Avianca’s bankruptcy reorganization got a big boost on Tuesday with 99 percent of its creditors backing the Colombian carrier’s restructuring plan.
Supporters include partner United Airlines, which will see its outstanding loans to Avianca converted to a roughly 16.4 percent equity stake in the carrier, as well as the unsecured creditors committee. The backing by the vast majority of creditors provides added support to U.S. bankruptcy court judge Martin Glenn signing off on the plan.
At a confirmation hearing on Tuesday, Glenn closed the record to new evidence and gave the few objectors to the plan until Thursday, October 28, at 5 p.m. Eastern Daylight Time to file any comments to the issues raised during the hearing.

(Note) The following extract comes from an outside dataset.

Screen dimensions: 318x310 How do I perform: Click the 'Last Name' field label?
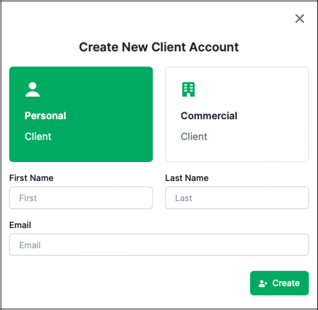click(187, 178)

Glenn called the final plan a “moving target” as he was not able to review the final revisions to the plan that were filed overnight on Monday.

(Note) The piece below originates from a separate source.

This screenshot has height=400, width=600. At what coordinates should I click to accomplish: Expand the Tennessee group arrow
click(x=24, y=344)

A rumored merger with Chilean discounter Sky Airline was not discussed Tuesday. A deal would be driven by private equity firms Caoba Capital and Elliot Investment Management, which are set to acquire a majority stake in Sky, according to reports. Several Caoba executives either sit on the Avianca board or on those of its creditors, while Elliot holds an undisclosed share of the carrier’s debtor-in-possession financing that will convert to equity under the plan.
Avianca plans to pivot from its roots as a high-cost legacy carrier to a hybrid airline focused on primarily leisure travelers. That includes adding seats to its Airbus A320-family jets to come close — but not match — to the density on planes flown by ultra low-cost carrier competitors, and leveraging its partnership with United and expansive loyalty program to woo travelers. Avianca is also broadening its route map with dozens of new nonstops from secondary bases, including Medellin and San José, Costa Rica, to offer flyers more options and increase aircraft utilization.
Avianca has extended its partnership with United through September 2025, according to court documents. In addition, the carriers, along with Copa Airlines, continue to discuss their planned joint venture covering U.S.-Latin America flights.
“There’s a lot of energy and enthusiasm around this business plan,” said Evan Fleck, a partner at Milbank who represents Avianca, during the hearing.
Speaking earlier in October, Avianca CEO Adrian Neuhauser said the new business plan would help the airline recover from what he sees as an at least 50 percent structural drop in business travel after the pandemic.
“We don’t want to lose our historical customers — we want to keep a differentiated product to address them but on the other hand we have to acknowledge that our competitors have a much lighter product. So we try and find that balance,” he said.
Avianca will emerge from Chapter 11 a smaller carrier. The airline will shed 37 passenger aircraft, including all of its ATR turboprops, for a total of 110 passenger jets — 12 widebodies and 98 narrowbodies — at exit compared to when it filed in May 2020, and it closed its Peruvian subsidiary. Avianca also shrank its workforce. Combined, the carrier estimates that unit costs excluding fuel will be roughly 41 percent lower in 2023 compared to 2019.
The airline maintains outstanding orders for 88 A320neo-family jets due from 2025-29, and two Boeing 787-9s due in 2024.
Avianca was the first major Latin American carrier to file for Chapter 11 bankruptcy in the U.S., in May 2020. It was followed by Latam Airlines Group — the largest airline in Latin America — and Aeromexico. The former has yet to file a reorganization plan and is seeking an extension to November 26 from the court, while the latter submitted its plan at the end of September.